A la espera de una resolución, el Arq. Licón asegura que lo que más le ha marcado de todo este proceso no son los documentos o los tribunales, sino el respaldo de sus estudiantes. Porque, al final, más allá de títulos, nombramientos o cargos, hay algo que difícilmente se puede medir en una trayectoria docente: el impacto que un maestro deja en sus alumnos. Y, en este caso, fueron ellos mismos quienes decidieron hacerlo visible.
En entrevista para este medio, el académico compartió un mensaje dirigido a los estudiantes que han expresado públicamente su apoyo:
«A mis alumnos que me han apoyado: gracias de corazón. Ver cómo se organizaron, de forma pacífica y con tanta madurez, me dejó claro que lo que aprendimos en el salón valió la pena. En las clases no solo hablábamos de diseño o de investigación; también aprendimos a tener criterio propio y a defender lo que es justo.

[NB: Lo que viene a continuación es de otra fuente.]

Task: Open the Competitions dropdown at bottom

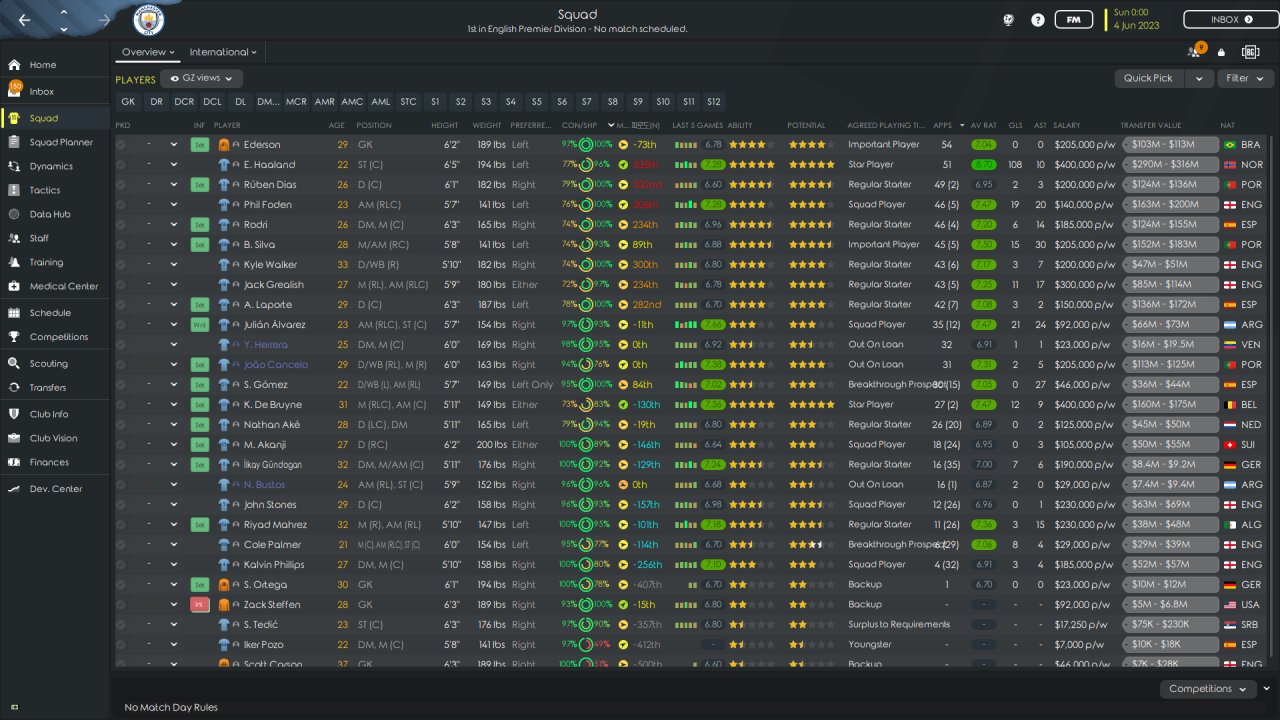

Su apoyo es el mayor premio de mi carrera como docente. Aunque ahorita tengamos que estar separados por este problema legal, les pido que no aflojen el paso y sigan exigiendo la educación de calidad que se merecen. Esté o no al frente del salón, mi mayor orgullo siempre va a ser verlos triunfar, y ya saben que siempre voy a estar aquí para apoyarlos».